[Leetcode] The Number of Weak Characters in the Game(Medium)

發表於： 2022-09-09 分類於： leetcode

字數： 713 閱讀：≈ 2分鐘瀏覽：

LeetCode 1996 - The Number of Weak Characters in the Game

You are playing a game that contains multiple characters, and each of the characters has two main properties: attack and defense. You are given a 2D integer array properties where properties[i] = [attacki, defensei] represents the properties of the i^th character in the game.

A character is said to be weak if any other character has both attack and defense levels strictly greater than this character’s attack and defense levels. More formally, a character i is said to be weak if there exists another character j where attack_j attack_i and defense_j > defense_i.

Return the number of weak characters.

example

Input: properties = [[5,5],[6,3],[3,6]]
Output: 0
Explanation: No character has strictly greater attack and defense than the other.

Input: properties = [[2,2],[3,3]]
Output: 1
Explanation: The first character is weak because the second character has a strictly greater attack and defense.

How can we solve this problem?

這題就是要我們找出多少個弱角色(會被攻擊的人)。對於這種包含了2個維度資訊的題目(attack,defense)，直接藉並不好解，所以，通常我們都會固定一個維度去解另外一個維度，這樣就會相對容易許多。

這題我們可以透過固定attack這個維度。因為我們知道高attack的可以攻擊低attackd的人。所以我們根據attack做排序。這樣attack就會是單調遞增排序。我們自然就可以不讓管這個維度(因為已經符合 attack_i < attack_j 這個條件)。之後我們只需要處理defense這個維度就可以了。

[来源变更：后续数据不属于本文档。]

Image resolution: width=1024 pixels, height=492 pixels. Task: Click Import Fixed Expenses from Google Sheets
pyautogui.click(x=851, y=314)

defense這個維度必須以單調遞減的方式處理! 為什麼呢?
假設 Attack : [[1,1],[1,2],[2,4]] -> 這裡會有2個attack為1的角色。如果不以遞減的方式除了,這樣就會不符合條件(相同attack不能互打)。所以一遞減方式會變成這樣[[1,2],[1,1]...]，這樣一來就能避免互打的情況

解決完維度問題後，就很簡單了，只需要透過stack就可以知道有多少個人被攻擊了。只要進來的人defense的比stack top的人defense 大就+1即可。

Solution:

class Solution {
public:
    int numberOfWeakCharacters(vector<vector<int>>& pro) {
        //[attacki, defensei]
        sort(pro.begin(),pro.end(),[&](auto &a1,auto &a2){
            if(a1[0]==a2[0]){
                return a1[1]>a2[1];
            }
            return a1[0]<a2[0];
        });
        /*
        3: 6
        5: 5
        6: 3
        */

        /*
        get the maxinum defense value from previous group 
        if previous group defense value is greater the current group characteri -> this guy is the weak one
        in this case: [9,1] is a weak character
        [10,5] ->[9,1]
        [10,4] ->[9,1]
        [10,3] ->[9,1]
        [10,2] ->[9,1]
        
        [9,2] is a weak character
        [10,5] ->[9,3]
        [10,4] ->[9,3]
        */
        int res = 0;
        stack<int> s;
        for(int i = 0;i<pro.size();i++){
            while(!s.empty() && s.top() < pro[i][1]){
                s.pop();
                res++;
            }
            s.push(pro[i][1]);
        }

        
        return res;
    }
};